The Silver Lining of a COVID-19 Learning Environment

There is no question this has been a school year filled with challenges we never thought we would have to deal with in our careers in education. CTE is so much different from academic classes where a textbook may be the only piece of equipment students need to successfully complete the course. CTE is lab and skill development focused. How do you recreate a welding or culinary arts lab situation virtually for students to demonstrate skill proficiency? Even if students are in school during this pandemic there are unprecedented breaks in teaching and learning. Students are absent because they have tested positive or are quarantined. Buildings are closed for periods of time because of the need to clean or there are staff shortages. This makes it very difficult to consistently deliver curriculum and with all the restrictions about proximity skill development is difficult to achieve. 

Virtual reality is technology that just last year seemed years away from being commonplace in classrooms, now it is possibly one of best ways for us to deliver instruction in a real-world way across every pathway. Last year at the Career Tech Vision conference I had the opportunity to experience virtual reality and was completely amazed and walked away thinking within the next 10 years, after I retire, our students will have the opportunity to try out this new emerging technology. COVID-19 has fast tracked that technology into our classrooms now. 

Virtual reality has been popular amongst gamers for several years but now is moving into the teaching/training world. Alaska ACTE hosted their virtual state conference in early October this year and a highlight of the conference was a presentation by Richard Webb and Matt Moore of Designori, an Alaska developed company that specializes in creating virtual reality for training our Alaska students. The company seeks out young people, early to mid-twenties, who have strong coding and computer skills to create training situations specifically for Alaska programs.
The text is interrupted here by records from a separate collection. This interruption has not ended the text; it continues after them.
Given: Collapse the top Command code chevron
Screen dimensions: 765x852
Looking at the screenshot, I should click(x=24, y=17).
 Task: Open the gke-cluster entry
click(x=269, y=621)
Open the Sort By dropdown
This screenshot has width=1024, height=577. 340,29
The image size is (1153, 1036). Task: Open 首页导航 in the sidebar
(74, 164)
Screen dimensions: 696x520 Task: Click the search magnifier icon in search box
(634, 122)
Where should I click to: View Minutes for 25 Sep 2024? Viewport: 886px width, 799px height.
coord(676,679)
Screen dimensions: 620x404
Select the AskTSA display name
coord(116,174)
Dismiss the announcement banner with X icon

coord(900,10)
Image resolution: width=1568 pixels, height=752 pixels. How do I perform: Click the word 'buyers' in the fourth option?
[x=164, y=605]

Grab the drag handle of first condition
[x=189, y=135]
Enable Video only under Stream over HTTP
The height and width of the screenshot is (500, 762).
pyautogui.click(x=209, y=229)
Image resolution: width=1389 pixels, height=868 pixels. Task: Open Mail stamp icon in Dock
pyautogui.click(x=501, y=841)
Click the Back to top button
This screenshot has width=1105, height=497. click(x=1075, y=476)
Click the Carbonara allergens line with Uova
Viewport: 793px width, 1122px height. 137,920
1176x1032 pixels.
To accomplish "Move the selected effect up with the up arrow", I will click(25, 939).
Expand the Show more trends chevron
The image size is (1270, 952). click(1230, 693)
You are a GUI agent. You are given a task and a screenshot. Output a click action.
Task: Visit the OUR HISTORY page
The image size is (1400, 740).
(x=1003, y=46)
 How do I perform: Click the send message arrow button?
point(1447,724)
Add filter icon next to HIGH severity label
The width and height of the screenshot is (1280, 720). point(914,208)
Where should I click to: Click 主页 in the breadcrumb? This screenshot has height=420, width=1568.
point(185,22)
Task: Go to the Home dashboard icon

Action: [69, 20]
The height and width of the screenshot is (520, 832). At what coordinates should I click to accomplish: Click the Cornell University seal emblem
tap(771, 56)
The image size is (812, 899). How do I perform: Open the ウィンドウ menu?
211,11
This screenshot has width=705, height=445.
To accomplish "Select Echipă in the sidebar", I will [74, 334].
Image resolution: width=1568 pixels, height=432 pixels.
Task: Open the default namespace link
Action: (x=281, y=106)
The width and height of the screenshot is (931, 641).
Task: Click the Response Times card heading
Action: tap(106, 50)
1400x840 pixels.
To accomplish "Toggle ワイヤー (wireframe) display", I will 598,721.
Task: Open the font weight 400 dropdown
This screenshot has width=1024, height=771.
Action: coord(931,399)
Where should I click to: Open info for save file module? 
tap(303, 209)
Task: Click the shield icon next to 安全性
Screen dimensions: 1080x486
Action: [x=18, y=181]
They are close to completing a program for maritime training at Alaska Vocational Technical Education Center in Seward, Alaska using real Alaska vessels and docking facilities. Nothing is contrived. Students get to see, learn, and do the actual skills needed to become proficient at skills needed to be successful in the maritime industry. 

The company wants to work with school districts to create training opportunities that are used in the industries in the community that students will be going into. The cost of creating the technology is very reasonable. They are building their own workforce and with every project are becoming more efficient. Their goal is to focus on the needs of education and has the cost of the technology very affordable. 

This will quickly change the way we deliver programs and increase our ability to expand programs without building new facilities purchasing expensive equipment. Had the COVID-19 pandemic never happened we would still be several years away from even thinking about bringing virtual reality into our schools as a common technology. As the dust settles on the pandemic it will be interesting to see what other emerging technologies have been adopted and are now mainstreamed into curriculums and classrooms.